Dataset START

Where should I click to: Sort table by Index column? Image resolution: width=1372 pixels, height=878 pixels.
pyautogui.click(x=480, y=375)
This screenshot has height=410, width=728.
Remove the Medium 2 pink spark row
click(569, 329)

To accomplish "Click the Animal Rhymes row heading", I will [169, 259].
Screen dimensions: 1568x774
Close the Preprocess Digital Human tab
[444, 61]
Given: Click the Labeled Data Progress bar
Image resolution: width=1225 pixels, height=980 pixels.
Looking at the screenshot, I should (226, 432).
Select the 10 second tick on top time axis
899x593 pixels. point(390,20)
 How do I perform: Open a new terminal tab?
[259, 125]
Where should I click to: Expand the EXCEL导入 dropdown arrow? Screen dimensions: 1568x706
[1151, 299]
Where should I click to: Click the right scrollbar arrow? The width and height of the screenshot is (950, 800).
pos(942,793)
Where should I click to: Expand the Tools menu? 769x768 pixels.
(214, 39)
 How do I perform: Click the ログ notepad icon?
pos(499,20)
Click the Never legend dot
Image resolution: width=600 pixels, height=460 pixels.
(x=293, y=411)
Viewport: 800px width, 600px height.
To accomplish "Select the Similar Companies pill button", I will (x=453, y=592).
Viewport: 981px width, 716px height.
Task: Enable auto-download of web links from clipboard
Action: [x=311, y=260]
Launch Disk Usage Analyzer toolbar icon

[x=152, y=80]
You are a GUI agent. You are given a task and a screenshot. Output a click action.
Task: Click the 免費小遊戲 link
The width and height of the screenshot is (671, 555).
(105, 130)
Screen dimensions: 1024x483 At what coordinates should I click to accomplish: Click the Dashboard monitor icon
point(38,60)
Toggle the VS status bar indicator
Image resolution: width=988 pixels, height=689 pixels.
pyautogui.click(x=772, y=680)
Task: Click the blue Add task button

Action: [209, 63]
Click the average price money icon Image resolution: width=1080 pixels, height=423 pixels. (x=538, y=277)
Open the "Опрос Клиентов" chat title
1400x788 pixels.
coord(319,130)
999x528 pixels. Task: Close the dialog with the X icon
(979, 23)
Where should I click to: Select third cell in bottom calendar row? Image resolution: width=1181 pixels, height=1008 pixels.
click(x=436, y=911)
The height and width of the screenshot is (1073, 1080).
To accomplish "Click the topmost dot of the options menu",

Dataset END

What you should do. Restate exactly, and only, the line containing "1400x788 pixels." together with all lines after it to the end of the material.

Solution for this task.
1400x788 pixels.
coord(319,130)
999x528 pixels. Task: Close the dialog with the X icon
(979, 23)
Where should I click to: Select third cell in bottom calendar row? Image resolution: width=1181 pixels, height=1008 pixels.
click(x=436, y=911)
The height and width of the screenshot is (1073, 1080).
To accomplish "Click the topmost dot of the options menu",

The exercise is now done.